The spotlight swung back on Vrindavan in 2013 after it hosted Mahabharata, the 2013 remake of BR Chopra’s original show. The retelling of the epic series revitalised the mythology genre on Indian television, and its producer, Swastik Studios, has taken a lead role in adapting the origin myths of Hindu gods for television.
Swastik Studios, headed by Siddharth Kumar Tewary, is also the producer of Karmphal Data Shani, which, according to its production crew members, is a revisionist look at the Shani origin story. Karthikey Malviya was chosen to play Shani after he appeared on the talent show India’s Best Dramebaaz. The cast includes Salil Ankola as Suryadev and Juhi Parmar in two roles as Chhaya and Sanghya.
Ankola’s fit frame belies his 48 years, and his costume (crown, bodice, jewellery and sword) weighs close to 25 kgs. “I had to work on my physique, my body language, the way I delivered my dialogue,” said the former cricketer. “You have to space it because the language is so pure that you have to pronounce it correctly. You have to be precise with each and every word. So, that comes out very difficult if you are not used to it.”
Juhi Parmar does not have it easy either. Every costume change requires two hours because her attire comes with several moving parts. Four people are needed each time she has to get ready to come on to the set.
“We believe in gods, we believe in poojas,” Parmar said when asked about the popularity of mythological shows. “Religious sentiments are strong in India, that is why they have always worked. For a while they weren’t being made but whenever they are made, they are always successful.”
Karmaphal Data Shani spent a year and a half on the drawing boards before it was shot at Vrindavan because Tewary did not want to compromise on quality. Umbergaon might not be Peter Jackson’s Weta Studio in New Zealand, but Vrindavan’s expanse, the forest of tall conifer trees and the pristine beach nearby combine to make the location ideal for fantasy and mythology.
Outside the gates of Vrindavan, Umbergaon looks decidedly non-mythological. Right outside the railway station, a hoarding advertises South Gujarat’s “first tower complex with podium garden and podium parking”, aptly titled Antilia. At least 2,000 industries have come up in Umbergaon since the ’80s, and many townsfolk, particularly Patel, attribute this industrialisation to the original Ramayana series.
“There were always factories in Umbergaon,” Hirabhai Patel said. “It was the show that made investors aware that a place like this existed, so they began coming here.”
The cast members live in 80 two-bedroom apartments in a gated complex near the studio, and they have little contact with the local people.
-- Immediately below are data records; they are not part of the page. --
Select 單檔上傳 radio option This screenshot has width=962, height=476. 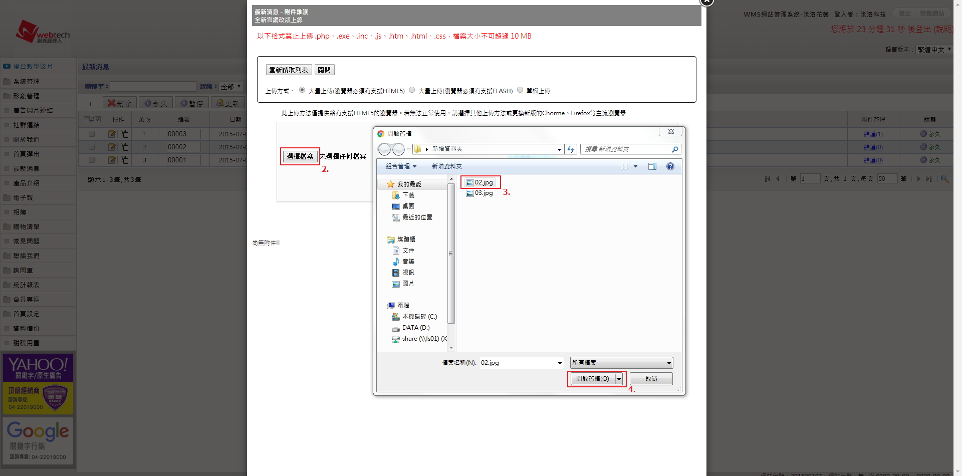tap(520, 90)
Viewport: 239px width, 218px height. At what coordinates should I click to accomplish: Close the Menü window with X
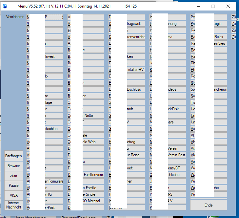point(228,6)
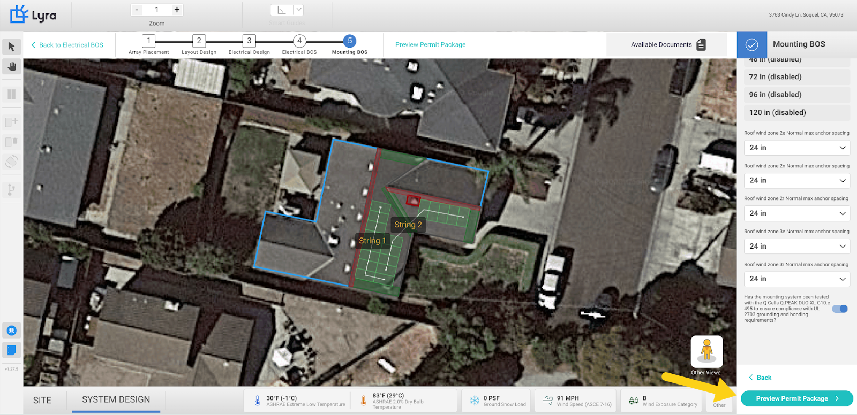This screenshot has height=415, width=857.
Task: Open wind zone 3r anchor spacing dropdown
Action: tap(796, 279)
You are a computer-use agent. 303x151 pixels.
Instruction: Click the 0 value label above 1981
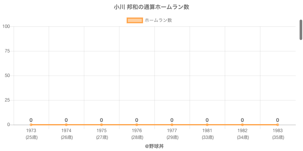(x=207, y=120)
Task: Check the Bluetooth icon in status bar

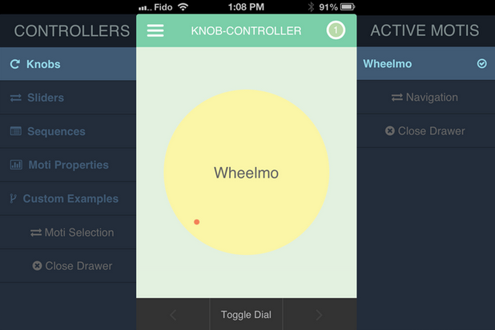Action: (x=311, y=7)
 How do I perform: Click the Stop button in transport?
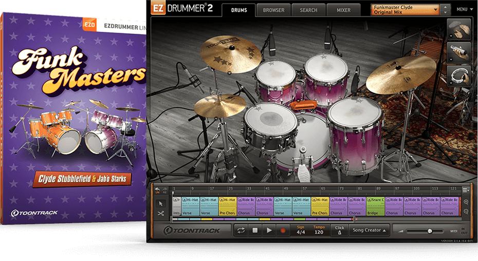click(254, 230)
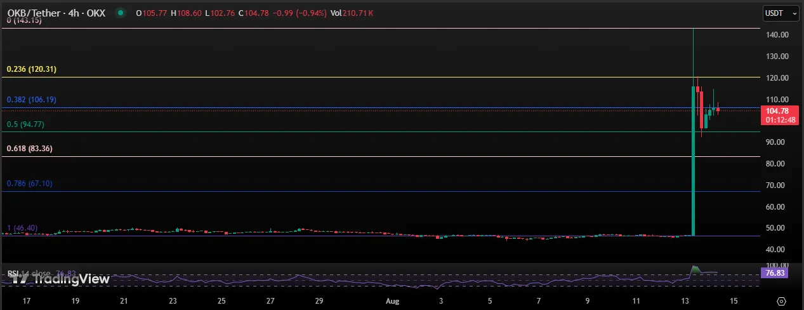Click the purple RSI value tag 76.83
804x310 pixels.
click(774, 273)
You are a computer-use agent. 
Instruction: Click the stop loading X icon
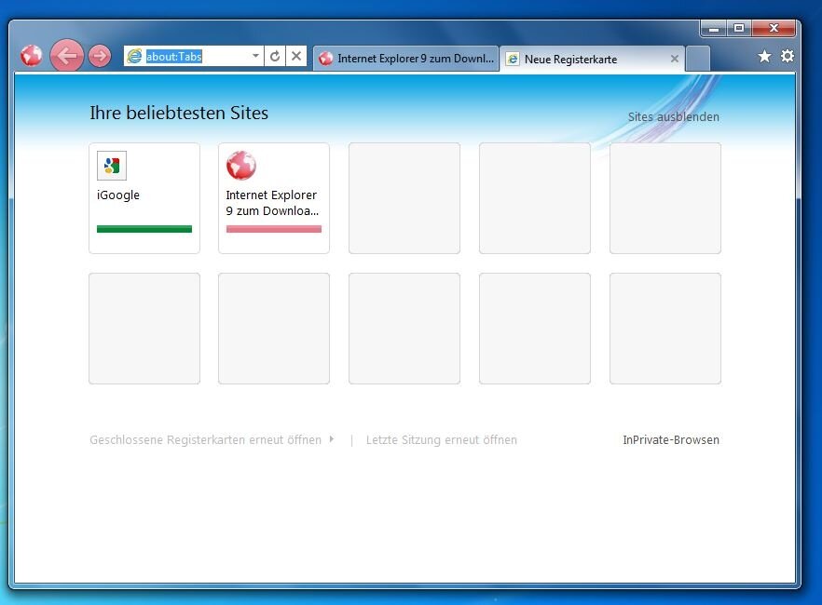[x=296, y=57]
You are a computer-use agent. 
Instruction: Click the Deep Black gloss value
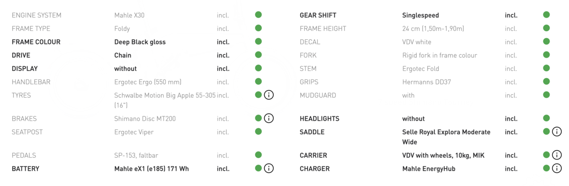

Barring a few domestic workers and the occasional junior artist, the television productions do not hire locals. The auto-rickshaw drivers are glad for the business generated by tourists, who drop by Vrindavan Studios while on a visit to the local beach.
The main sources of livelihood in Umbergaon are industrial units and fishing. For the last decade, there have been reports that a port will come up in Umbergaon, but opposition from local fisherfolk has stalled the project.
“When the port comes, Umbergaon will become Mumbai,” said Manoj Kathekar, a local resident who joined Ramayana as a junior artist and has since then become a talent coordinator for subsequent productions.
Do the locals walk past Vrindavan’s gates, like curious outsiders do? “In Agra, no one finds the Taj Mahal special,” said Surjit Patel, a local shopkeeper. Surjit Patel last went to Vrindavan in 2013 when the Mahabharata remake was being shot. That doesn’t mean he is uninterested in the glamour of shoots. He remembers standing in a queue to catch a glimpse of Shah Rukh Khan when he came to Umbergaon for the shoot of Don 2.
Given its popularity with television networks in Mumbai, Vrindavan will not stop being a mytho-hub any time soon. “Ever since Ramayana, all shows that have been shot here have been a hit,” Hirabhai Patel said. “So that goodwill is there and that is why people keep coming back.”